Case: A 50 year-old male with poorly controlled hypertension, and coronary artery disease underwent bare metal stenting of his RCA following an inferior myocardial infarction. Ten months later the patient presented with substernal chest pain and exertion dyspnea. Coronary angiography demonstrated the presence of diffuse in-stent restenosis involving the distal RCA stent (Figure 3A). The lesion was treated with a 3.0-3.4 mm DCA Flexicut device. A total of nine cuts were performed at a maximal balloon pressure of 4 atms (Figure 3B). Balloon angioplasty was subsequently performed using a 3.5 by 20 mm non-compliant balloon. Final angiographic results are shown in Figure 3C immediately after the implantation of a 3.5 by 23 mm bare metal stent.

Figure 3. A. Coronary angiography in the anterior posterior cranial projection showing high-grade in-stent restenosis (ISR) in the distal RCA. B. DCA device is positioned across the ISR segment. C. Final coronary angiography showing successful DCA results.

Final thoughts

It is interesting that each device that has been developed for the percutaneous treatment of coronary artery disease has had a similar evolution. Their introduction in clinical practice typically generates great enthusiasm as they are expected to overcome the limitations of prior coronary devices. The first device accepted by the FDA as an alternative to balloon angioplasty was DCA. John Simpson believed this device would solve the major limitations of balloon angioplasty. However, dissolution occurred early on after the initial results of randomised control trials showing similar immediate results to balloon angioplasty and worsening late outcome. When dissolution occurs, device indications are placed in perspective, and their advantage, limitations and safety are better understood. As a result, they are often set aside as a “niche” device. High speed rotational atherectomy, intracoronary laser, and thrombectomy devices among others represent a clear example.
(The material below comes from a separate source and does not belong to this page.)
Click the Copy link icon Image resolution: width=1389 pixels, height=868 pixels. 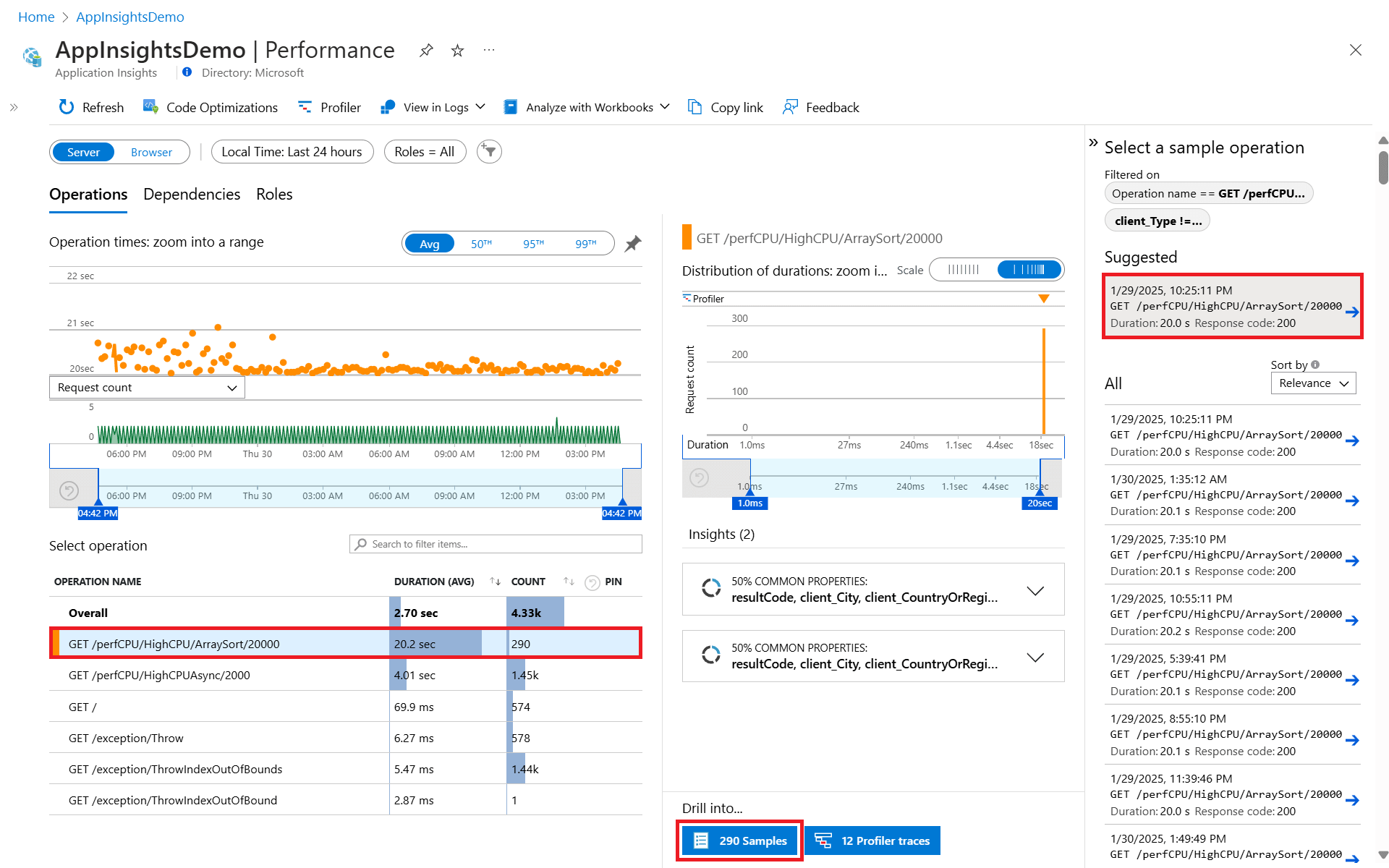tap(694, 107)
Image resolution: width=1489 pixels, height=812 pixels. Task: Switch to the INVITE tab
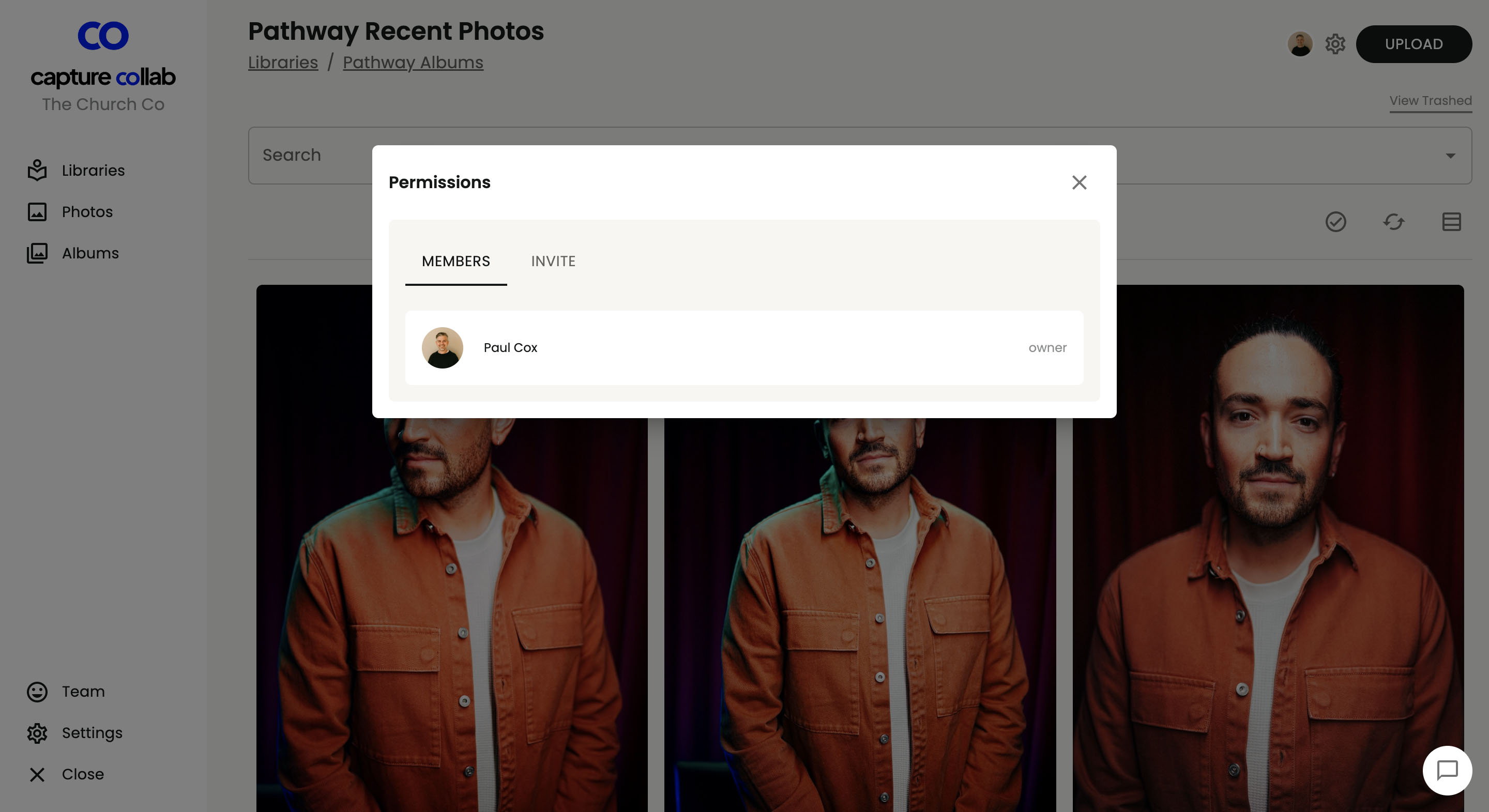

Therefore, we strongly feel that DCA should remain as a niche device in the armamentarium of interventional cardiology. However, handling the training of new generation interventional cardiologists and credentialing their competency will constitute a challenge particularly in an environment where DCA is rarely used. Furthermore, during our present cost-conscious medical environment the cost-benefit of adjunctive DCA needs to be individualised. Nevertheless, DCA is distinctively helpful when treating ostial coronary lesions, intricate bifurcations, and lesions with large plaque burden. Thus we believe, particularly after the results of the START trial that its use should be highly entertained in selected complex cases and in patients not considered candidates for DES implantation due to possible problems with prolonged dual antiplatelet therapy. We thus hope that the manufacturers of DCA continue its production and preserve this valuable tool as a “niche” device for the well-being of our patients.

Acknowledgements

Disillusion to DCA therapy occurred soon after the discouraging results of the CAVEAT 1 trial. However, thanks to the audacious work of a group of interventional cardiologist that believed in the device, and its conceptual value it exceeded its initial disappointing results. Dr. Donald Baim has been a world renowned cardiologist and a major contributor of DCA expansion. The authors would like to fully acknowledge Dr. Donald Baim for his careful review, expert opinion, and priceless editorial contribution to this review.